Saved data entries

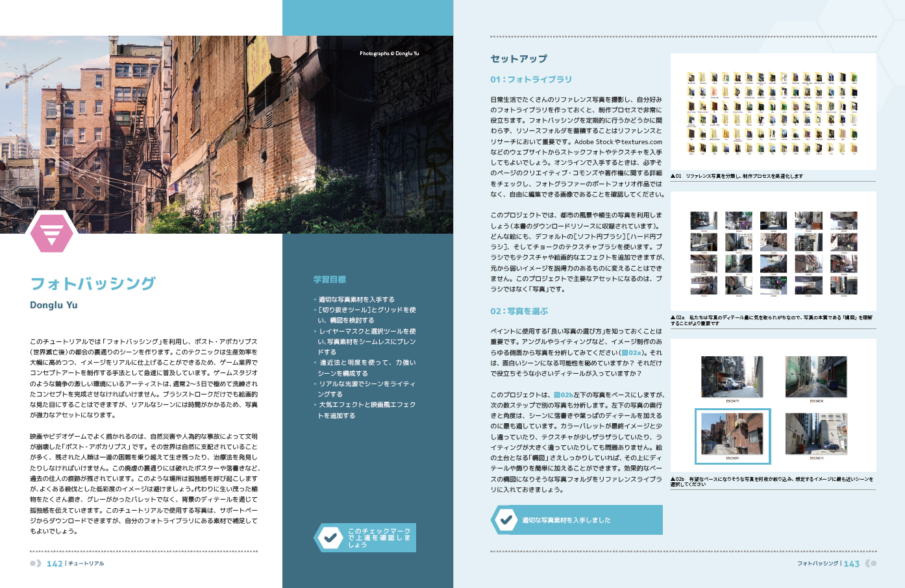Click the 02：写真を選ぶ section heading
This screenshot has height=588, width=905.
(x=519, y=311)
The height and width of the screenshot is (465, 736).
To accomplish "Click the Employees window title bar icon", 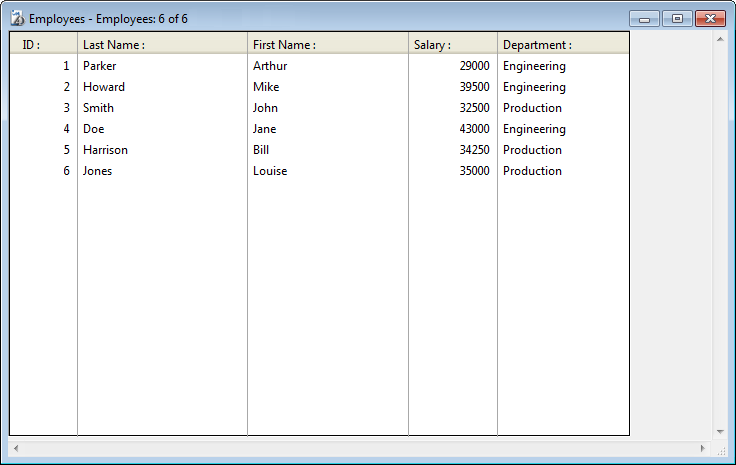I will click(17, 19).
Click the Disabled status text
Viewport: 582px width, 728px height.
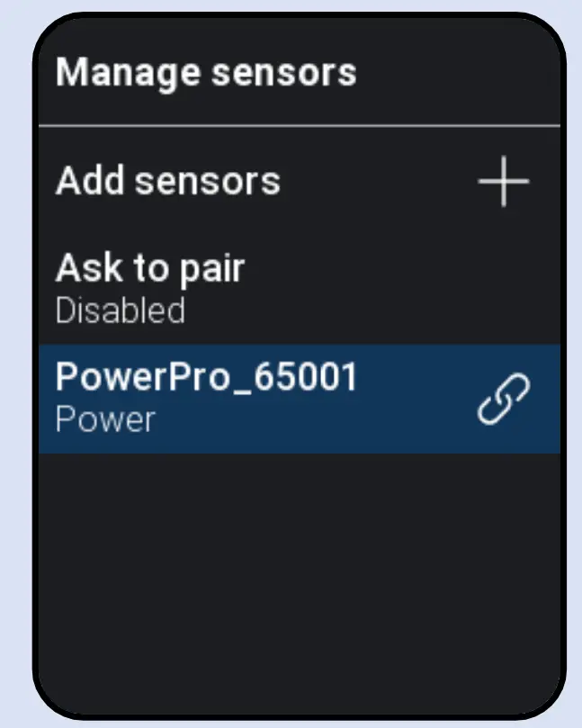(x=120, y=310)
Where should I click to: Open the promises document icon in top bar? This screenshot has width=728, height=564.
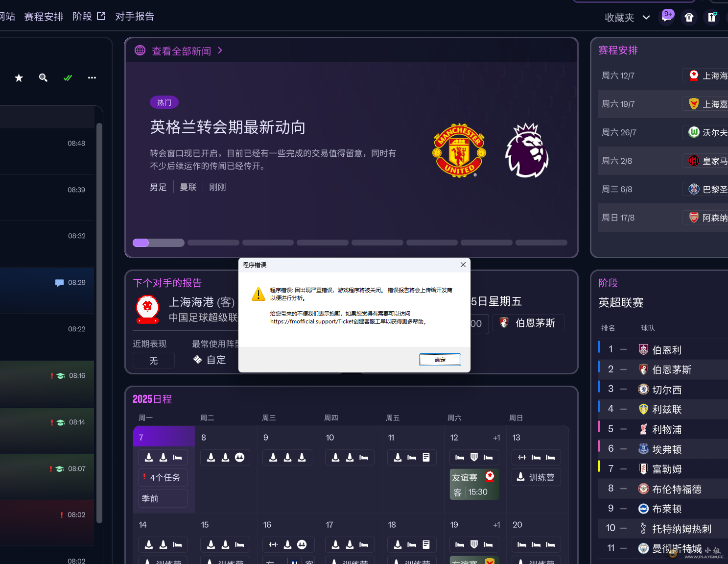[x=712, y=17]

● **Your objective**
Only the lines from the one that contains "Where should I" to the end of the records, inclusive, are to be quoted exactly, with pictures excluded.

● **Exercise answer**
Where should I click to: Open the promises document icon in top bar? This screenshot has width=728, height=564.
[x=712, y=17]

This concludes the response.